5. Term. The first sentence of Section 13.1 (a) of the Loan Agreement is hereby
deleted in its entirety and the following substituted therefor:

“(a) This Agreement and the other Financing Agreements shall become effective as
of the date set forth on the first page hereof and shall continue in full force
and effect for a term ending on February 1, 2009 (the “Renewal Date”) and from
year to year thereafter, unless sooner terminated pursuant to the terms hereof;
provided, that, except as Agent and Borrower Agent may otherwise agree, in the
event that the term of this Agreement shall continue for any additional year
after January 1, 2009, Borrowers and Guarantors shall pay to Agent an extension
fee in the amount of one-sixth (1/6%) percent of the Maximum Credit which fee
shall be earned and payable in full on January 1, 2009 in respect of the
extension for each year after the Renewal Date.”

6. Publicly Traded Capital Stock.

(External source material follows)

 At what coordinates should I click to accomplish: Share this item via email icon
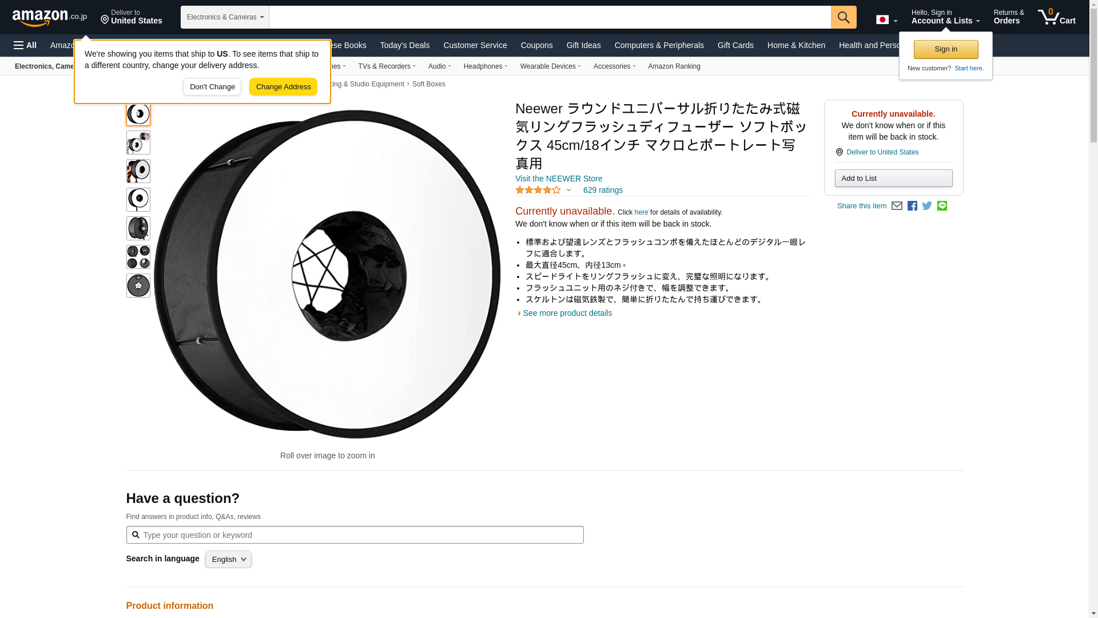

Notwithstanding anything to the contrary
contained in Section 5.2(e) of the Loan Agreement, Borrowers and Guarantors
shall not be required to comply with the provisions of Section 5.2(e) with
respect to shares of Capital Stock of any issuer owned by Borrowers and
Guarantors which are listed on a U.S. National Securities exchange or the NASDAQ
Stock Market so long as (a) the aggregate market value of all such Capital Stock
of all issuers shall not exceed $5,000,000 and (b) Borrowers and Guarantors
shall own less than two (2%) percent of all of the issued and outstanding shares
of the Capital Stock of any such issuer.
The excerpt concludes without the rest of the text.